Running The Wooly Client

Prerequisites​

  • A Wooly Controller URL (optional if your environment only consist of one GPU).
    • A direct connection to the GPU node running the WoolyAI Server is possible.
  • Docker installed on the machine where you will run the Wooly client ML container.
  • A fast connection to the GPU nodes running the WoolyAI Server. Typically, you'll want to run client containers on the same network as the GPU nodes running the WoolyAI Servers.
  • Decide if you need Pytorch 2.7 or 2.9. You can find the supported versions on our dockerhub.

Note- vLLM, Ollama and other inference servers can't currently run inside the WoolyAI Client ML container. We are adding support for these soon. Contact us if this is a blocker for you to start your trial.

Note- When you run your Pytorch project for the first time, there is compilation that happens to compile the CUDA kernels into hardware-agnostic Wooly Instruction set(IR). You wil notice a delay in execution. This is only a one-time delay.

Setup​

  1. Create a directory for the client data on the host. If not using -u root to exec into the container, the directory must be either owned by 1005:1005 or have permissions 777.

    mkdir woolyai-client-data
    chown 1005:1005 woolyai-client-data # or chmod 777 if you cannot use 1005
  2. Create the client config client-config.toml to mount into the container, or, edit the existing default config file at ~/.config/wooly/config inside the container.
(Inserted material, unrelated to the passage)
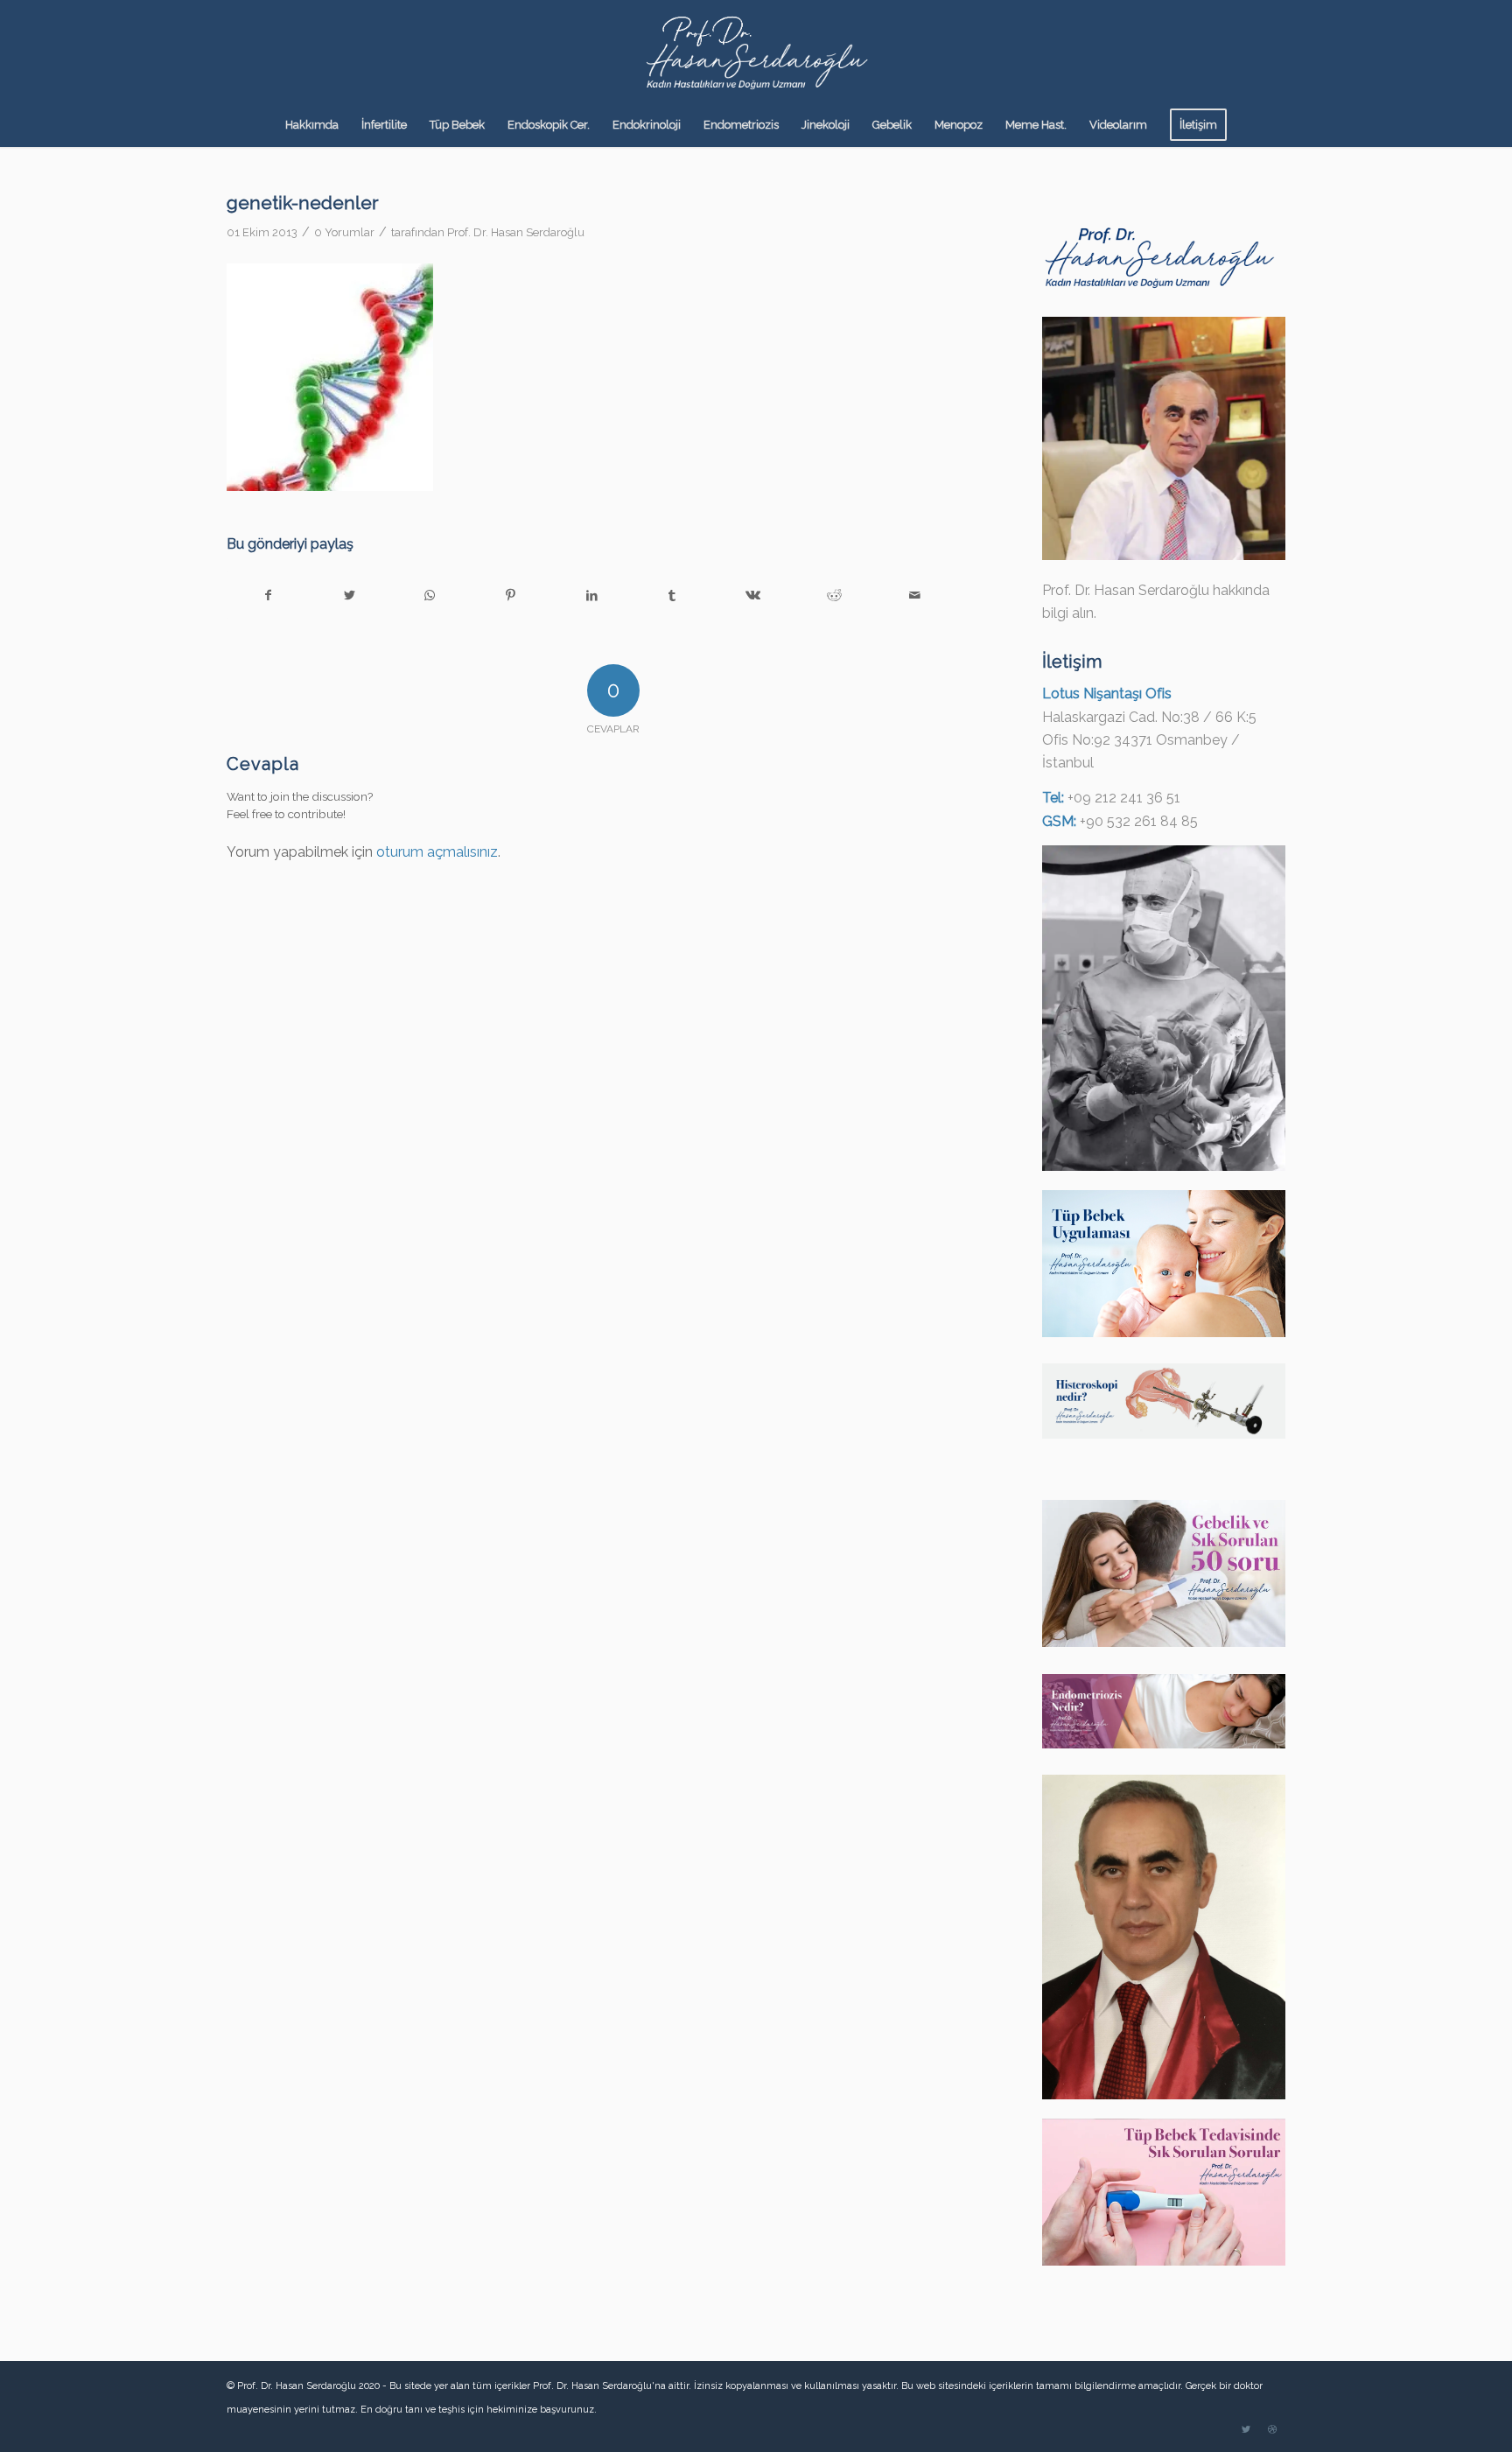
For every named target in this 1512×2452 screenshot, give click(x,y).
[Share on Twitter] (348, 595)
    cat <<EOF > client-config.toml
    # PRIO: The priority the task gets on the server (default: 0, which is the highest priority)
    ## Assign a priority from 0 to 4 for execution on a shared GPU pool. WoolyAI server uses the PRIO value to determine priority while allocating GPU compute core and VRAM resources for when there are concurrent jobs running on the same GPU.
    # PRIO = 0

    # GPU_COUNT: (Multi-GPU mode) Count of GPUs to execute the client's task across (default: 1)
    # GPU_COUNT = 2

    ###################
    # Controller config
    ###################

    # Note: If using the controller, you need to disable ADDRESS and PORT in the config

    # CONTROLLER_URL: The URL of the controller
    ## When CONTROLLER_URL is commented out, the client will go directly to the server and not use a controller
    ## NOTE CONTROLLER ONLY: Without REQUIRED_VRAM, you'll see "controller assignment failed: failed to parse response JSON: [json.exception.parse_error.101] parse error at line 1, column 5: syntax error while parsing value - invalid literal; last read: '400 B'; expected end of input"
    # CONTROLLER_URL=http://127.0.0.1:8080

    # CONTROLLER_NODE_GROUP_IDS: The IDs of the node groups to use for the client
    # CONTROLLER_NODE_GROUP_IDS = nvidia,fast-networking

    # REQUIRED_VRAM (required): Required VRAM for the client in MB
    # REQUIRED_VRAM = 50000

    # GPU_MODE: This determines if this client request needs exclusive use of the GPU or not (default: Shared)
    ## Do not confuse with Multi-GPU mode (GPU_COUNT). This is to tell the controller whether to allow other tasks to be assigned alongside of it on the same GPU.
    # GPU_MODE = Exclusive

    ########################
    # Controller-less config
    ########################

    # ADDRESS: The direct server address to use for the client
    ADDRESS = 127.0.0.1
    # PORT: The server port to use for the client
    PORT = 443
    # SSL: The SSL mode to use for the client
    SSL = DISABLE

    # GPUS: The GPUs to use for the client on the server
    ## When GPUS is commented out, the client will use a single gpu #0
    # GPUS = 0,1,2
    EOF
  3. Update the ADDRESS and PORT if necessary. Keep it default if you are running on the same machine as the WoolyAI Server.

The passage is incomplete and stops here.